§ **Listing**
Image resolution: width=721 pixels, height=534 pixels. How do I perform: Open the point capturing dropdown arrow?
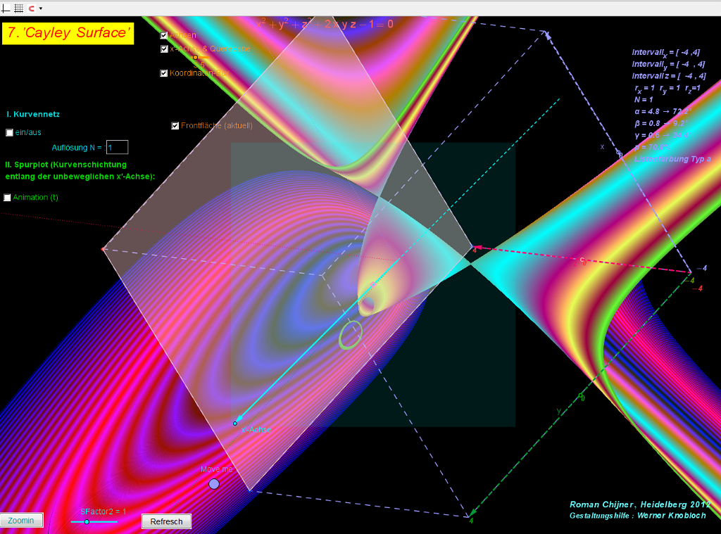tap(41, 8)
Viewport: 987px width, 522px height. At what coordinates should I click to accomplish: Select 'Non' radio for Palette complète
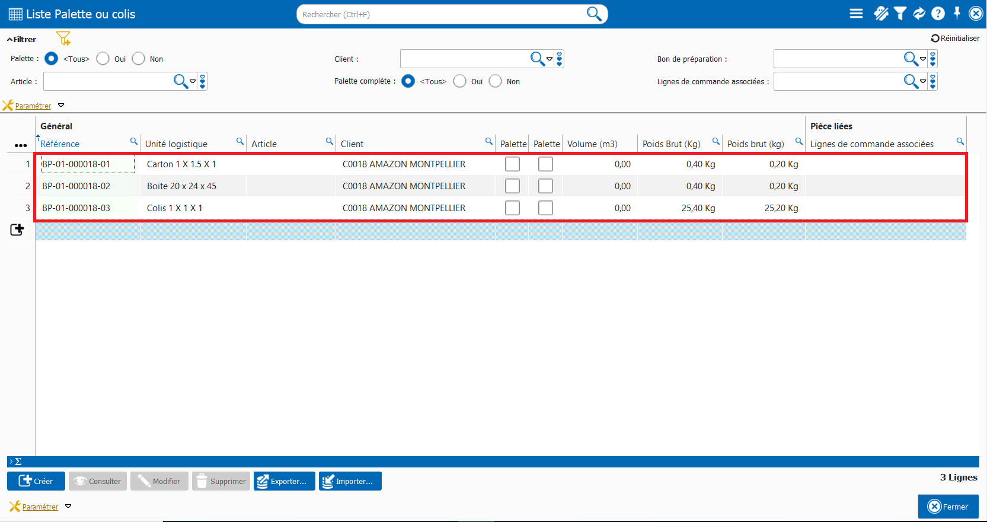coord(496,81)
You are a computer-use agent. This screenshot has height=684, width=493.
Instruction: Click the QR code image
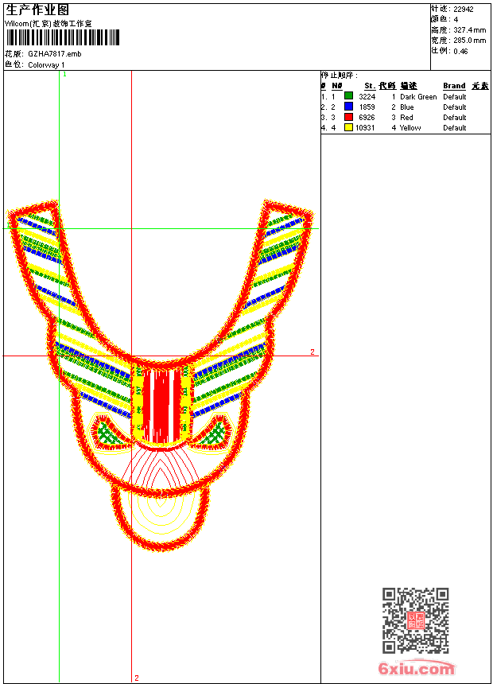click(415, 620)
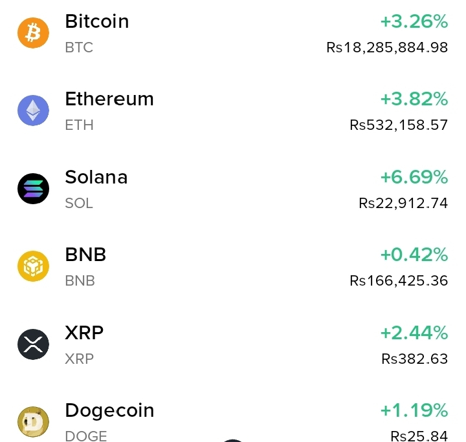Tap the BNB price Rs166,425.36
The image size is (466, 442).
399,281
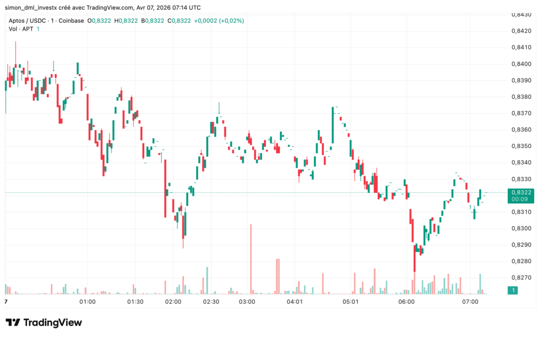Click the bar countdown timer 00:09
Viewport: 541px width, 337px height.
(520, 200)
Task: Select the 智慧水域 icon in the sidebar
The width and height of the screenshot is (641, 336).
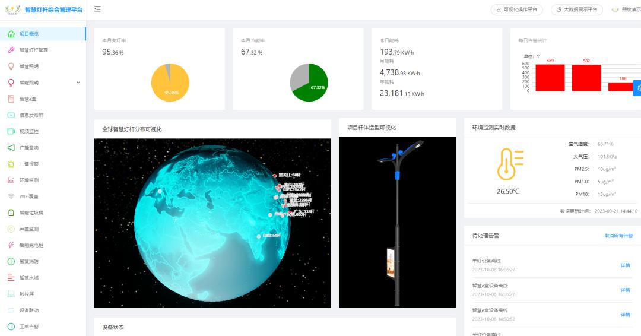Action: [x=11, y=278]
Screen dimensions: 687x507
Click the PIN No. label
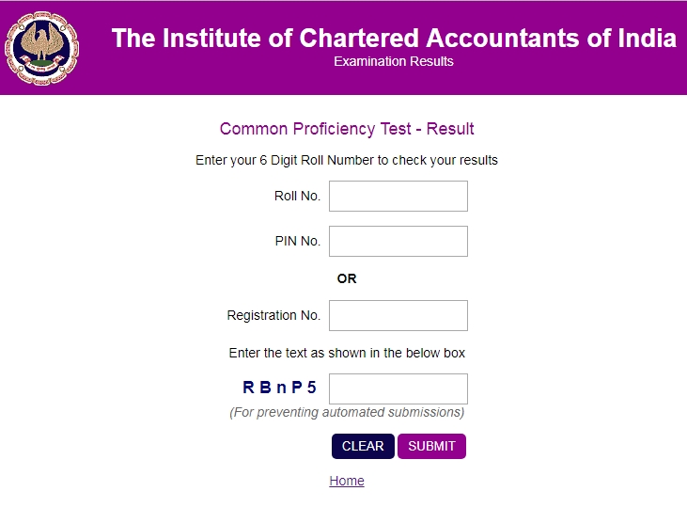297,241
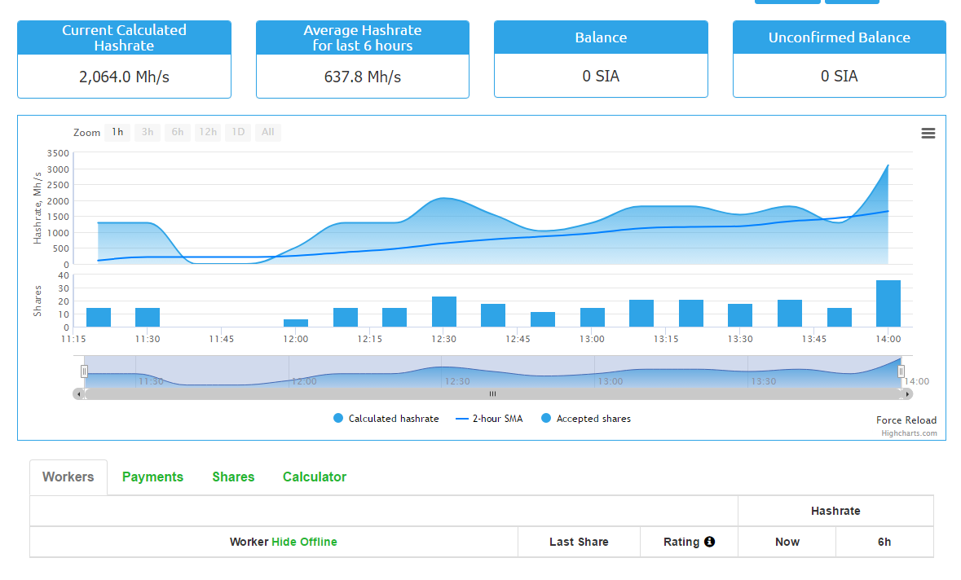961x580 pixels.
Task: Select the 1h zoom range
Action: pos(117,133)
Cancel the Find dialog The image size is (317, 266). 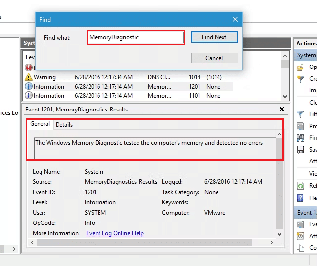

§ **The request**
Copy out all of the material above word for word, leaving out the pictures.

§ **Reply to the task**
Image resolution: width=721 pixels, height=534 pixels. How do I perform: Open the point capturing dropdown arrow?
tap(41, 8)
Viewport: 987px width, 522px height. At what coordinates should I click to accomplish: Select 'Non' radio for Palette complète
coord(496,81)
You are a computer-use agent. This screenshot has height=684, width=493.
Instruction: Click the QR code image
click(415, 620)
Tap the BNB price Rs166,425.36
The image size is (466, 442).
399,281
Click the bar countdown timer 00:09
Viewport: 541px width, 337px height.
(520, 200)
Task: Select the 智慧水域 icon in the sidebar
The width and height of the screenshot is (641, 336).
Action: [x=11, y=278]
Screen dimensions: 687x507
Click the PIN No. label
297,241
961x580 pixels.
Task: Select the 1h zoom range
Action: pos(117,133)
Cancel the Find dialog The image size is (317, 266). 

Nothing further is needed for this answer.